Designing, Measuring, and Controlling Functional Molecules and Precise Assemblies
Abstract: Bottom-up assembly of functional molecules provides a promising approach towards new materials and devices working at the ultimate limit of miniaturization. Measuring and controlling the physical, chemical, and electronic interactions between and within molecules is essential to directing assembly and optimizing function. I will discuss our progress towards creating precise assemblies of molecules on atomically flat surfaces and using them as test structures to elucidate the correlation between interactions and function of molecules. We apply molecular design, tailored syntheses, and intermolecular interactions to direct molecules into desired positions to form precise assemblies. New tools have been developed and applied to measure structure, interactions, dynamics, and function of molecules and assemblies at unprecedented scales. These measurements combined with theoretical calculations guide us in designing, directing, and exploiting interactions to assemble increasingly complex nanostructures and to control their function. We also apply the assembly strategies that we have learned from atomically flat surfaces to curved and faceted substrates, while developing new tools to measure the environment, interactions, and dynamics of precise assemblies.

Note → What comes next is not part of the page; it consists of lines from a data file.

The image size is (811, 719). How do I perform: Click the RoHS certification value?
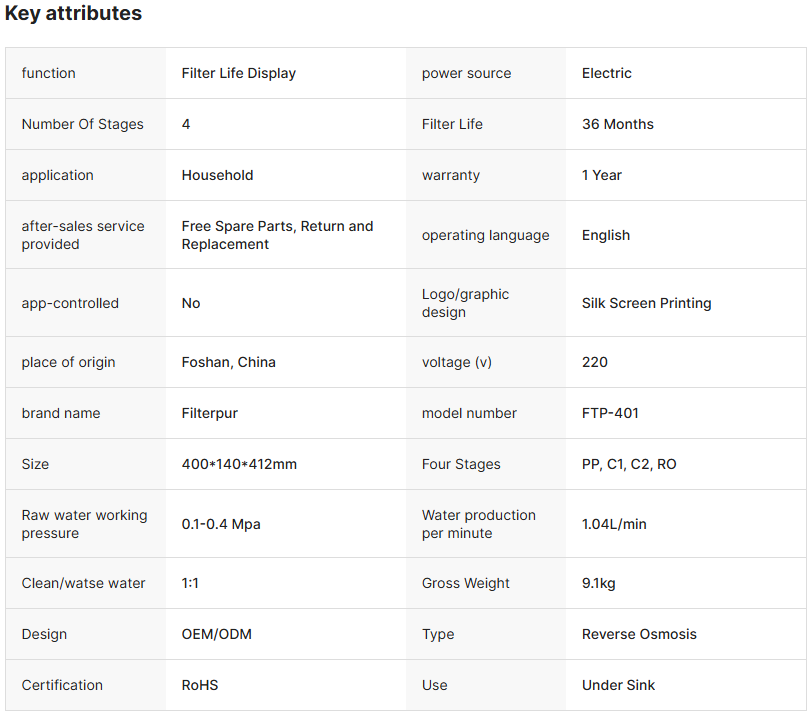200,685
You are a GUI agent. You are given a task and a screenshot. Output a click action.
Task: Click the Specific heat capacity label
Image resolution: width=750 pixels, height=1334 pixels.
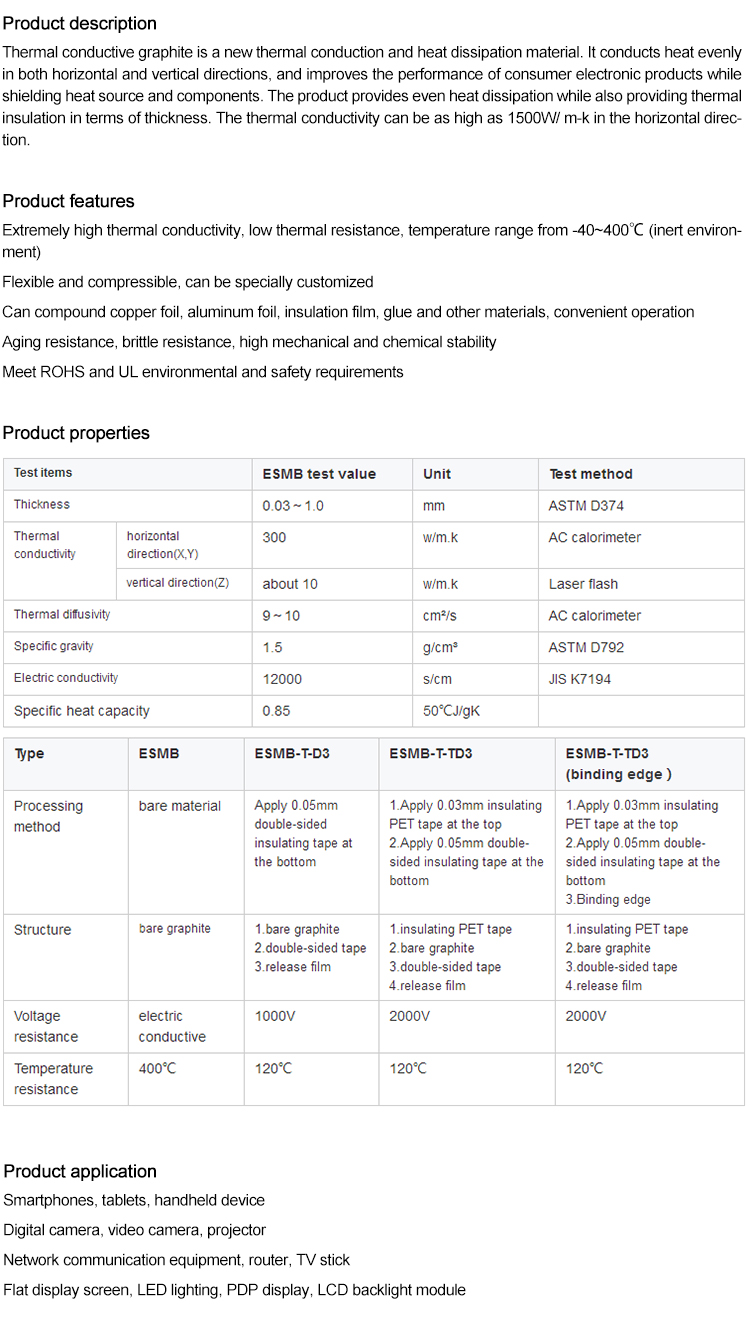click(x=82, y=711)
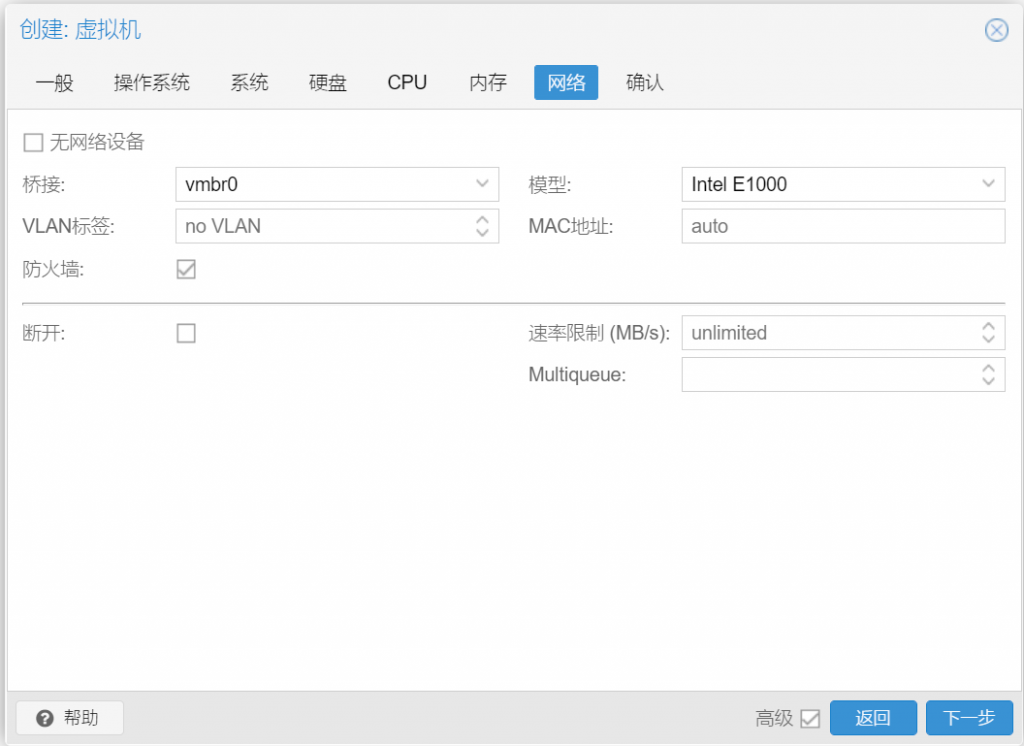Increase the Multiqueue value with up arrow

pos(990,368)
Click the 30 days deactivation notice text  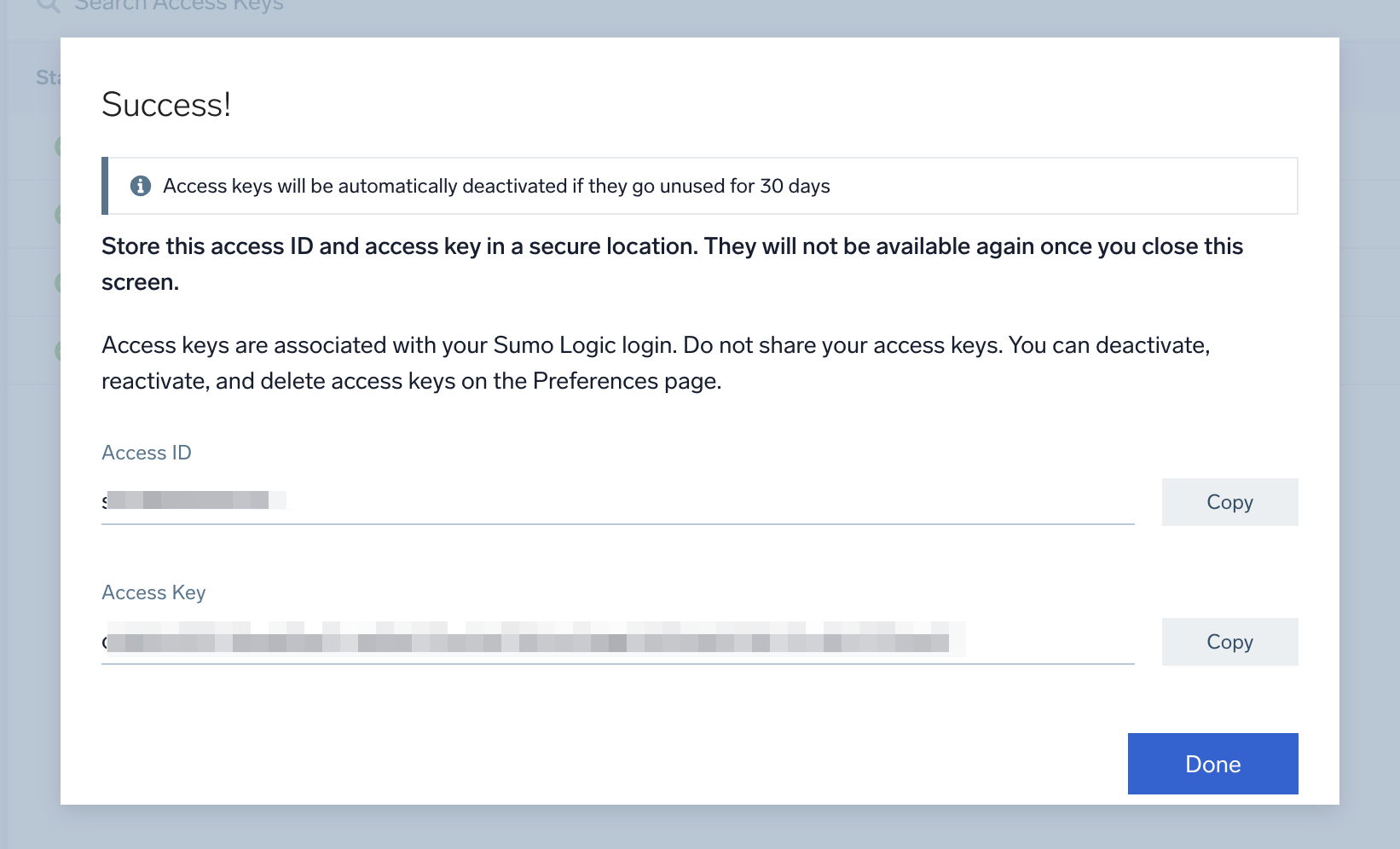click(x=496, y=186)
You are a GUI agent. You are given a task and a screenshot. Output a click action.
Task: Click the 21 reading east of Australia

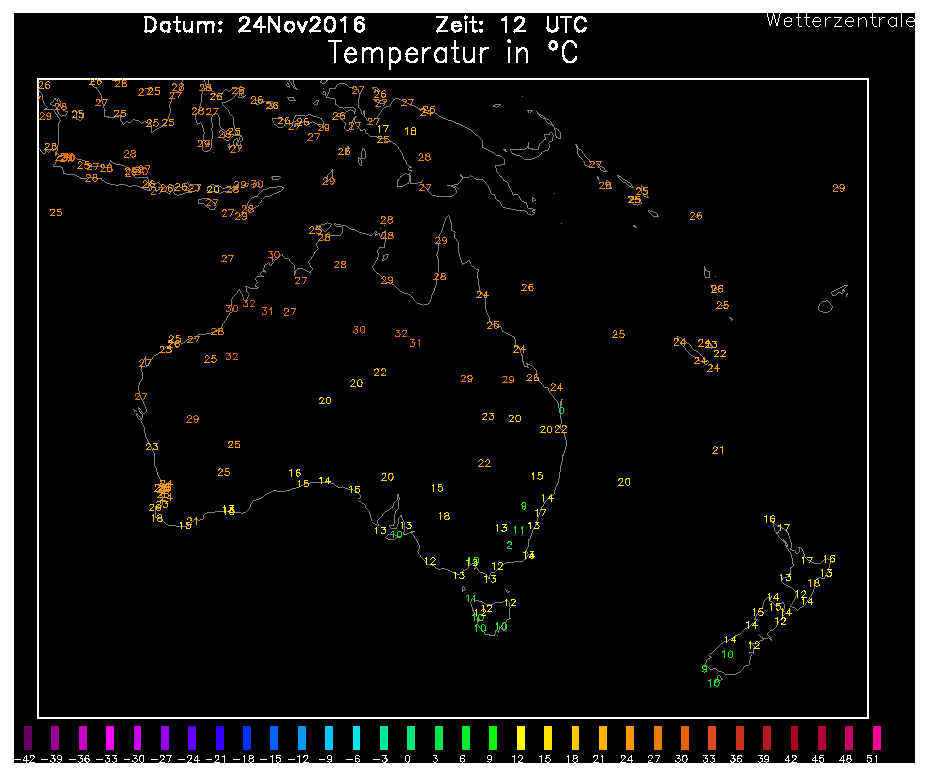(x=718, y=450)
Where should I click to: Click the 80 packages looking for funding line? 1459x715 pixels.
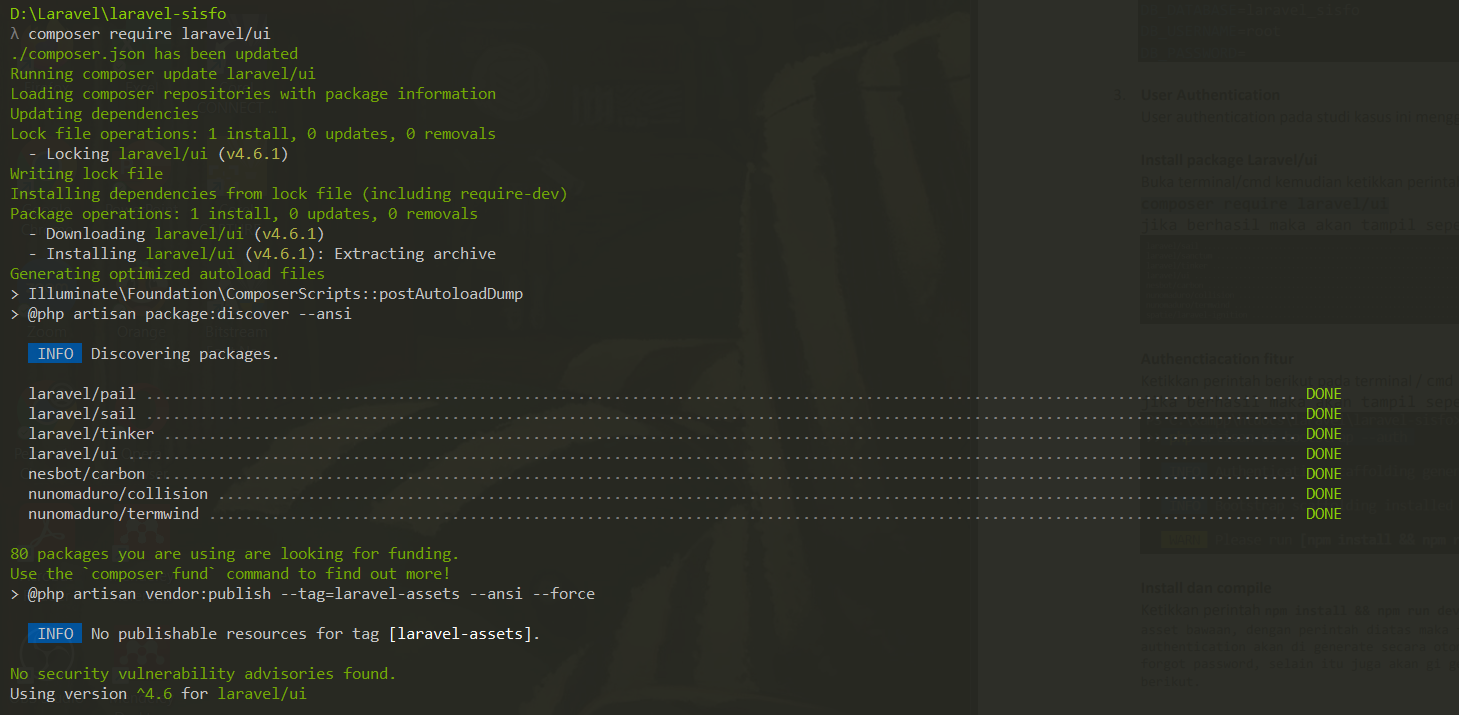[x=234, y=554]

Biography: Yuebing Zheng is a postdoctoral researcher in the California NanoSytems Institute at the University of California, Los Angeles. He received his PhD in Engineering Science and Mechanics from The Pennsylvania State University in 2010. His research interests are in functional molecules and supramolecules, nanophotonics, plasmonics, metamaterials, nanomaterials, nanodevices, nanoscale analyses, self-assembly, and nanofabrication.
Faculty Host: Roberto Paiella
Student Host: Jeff DiMaria